Once we had taken ample fodder for the Gram, the Discover Deep Japan team and I went on to enjoy a traditional samurai breakfast. Though spartan, the fare consisted of fish, rice, and pickles; indeed, a tasty and nourishing feast. What’s more, the backdrop of the Tashiro Family House, coupled with our typical warrior garments, made the entire experience feel nobly authentic. Even now, I still cannot believe that the local authorities let us both eat AND sleep in a Tangible Cultural Property.
Now, warmed by the sustenance of a good breakfast, we hopped into our cars and made our way over to Kansui. Here, we had two activities slated. First and foremost, we were to try our hand at kyudo. This martial art has its roots steeped in a millennia of Japanese archery on the battlefield and is practised by thousands worldwide. Prior incarnations of this discipline were known as kyujitsu but as the techniques gradually became infused with Zen thinking during the Edo period (1603–1868), kyudo emerged. Focusing more on “the way” of archery, kyudo places a higher emphasis on self-mastery.
Anyone who has ever fired a bow will tell you, archery ain’t exactly easy. For starters, it requires incredible focus to move your body in the precise manner needed to properly draw the bow. Likewise, there’s a critical upper back strength component to take into consideration. Even with the beginner’s longbows we used for practice, the kinetic energy built up in the string when at full draw was frightening. It’s only after you’ve tried your hands at kyudo that you’re able to understand that mastering both one’s mind and body while expressing it via an accurate shot is a true feat.

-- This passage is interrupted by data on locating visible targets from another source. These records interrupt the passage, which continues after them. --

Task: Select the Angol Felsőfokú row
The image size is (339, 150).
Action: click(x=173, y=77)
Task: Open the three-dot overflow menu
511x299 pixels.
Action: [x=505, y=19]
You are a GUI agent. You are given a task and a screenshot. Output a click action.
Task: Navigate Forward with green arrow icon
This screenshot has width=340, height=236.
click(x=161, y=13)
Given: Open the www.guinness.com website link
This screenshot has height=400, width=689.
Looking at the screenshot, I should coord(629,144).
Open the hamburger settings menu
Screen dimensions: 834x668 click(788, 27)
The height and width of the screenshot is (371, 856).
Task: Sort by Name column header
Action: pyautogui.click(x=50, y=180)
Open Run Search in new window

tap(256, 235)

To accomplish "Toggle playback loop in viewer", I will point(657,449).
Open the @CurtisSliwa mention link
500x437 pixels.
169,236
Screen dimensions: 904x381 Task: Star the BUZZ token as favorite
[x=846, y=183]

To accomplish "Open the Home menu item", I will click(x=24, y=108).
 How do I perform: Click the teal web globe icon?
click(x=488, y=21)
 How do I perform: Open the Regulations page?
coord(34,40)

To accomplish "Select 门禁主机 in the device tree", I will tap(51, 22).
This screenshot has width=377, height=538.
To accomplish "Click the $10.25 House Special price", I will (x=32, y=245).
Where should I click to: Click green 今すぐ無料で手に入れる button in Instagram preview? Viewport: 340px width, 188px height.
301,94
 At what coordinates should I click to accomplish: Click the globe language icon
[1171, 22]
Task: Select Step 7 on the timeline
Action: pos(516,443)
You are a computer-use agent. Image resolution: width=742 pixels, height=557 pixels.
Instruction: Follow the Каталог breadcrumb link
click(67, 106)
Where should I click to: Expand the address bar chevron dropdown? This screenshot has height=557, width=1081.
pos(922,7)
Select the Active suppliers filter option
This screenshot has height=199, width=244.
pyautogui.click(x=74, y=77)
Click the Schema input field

Following our failure at kyudo, the team and I made our way over to another area of Kansui. Here, we were to participate in a cherished part of Edo period (1603–18668) samurai culture, the tea ceremony. This custom was followed by what is known as cha-kaiseki, a mixed hybrid of the traditional tea ceremony and a kaiseki meal typically featured at an upscale ryokan. Much like the standard tea ceremony, cha-kaiseki comes with a complex set of rules on how to pass dishes, bowls, etc. This treasured ritual is yet another great example of peacetime samurai’s devotion to the process.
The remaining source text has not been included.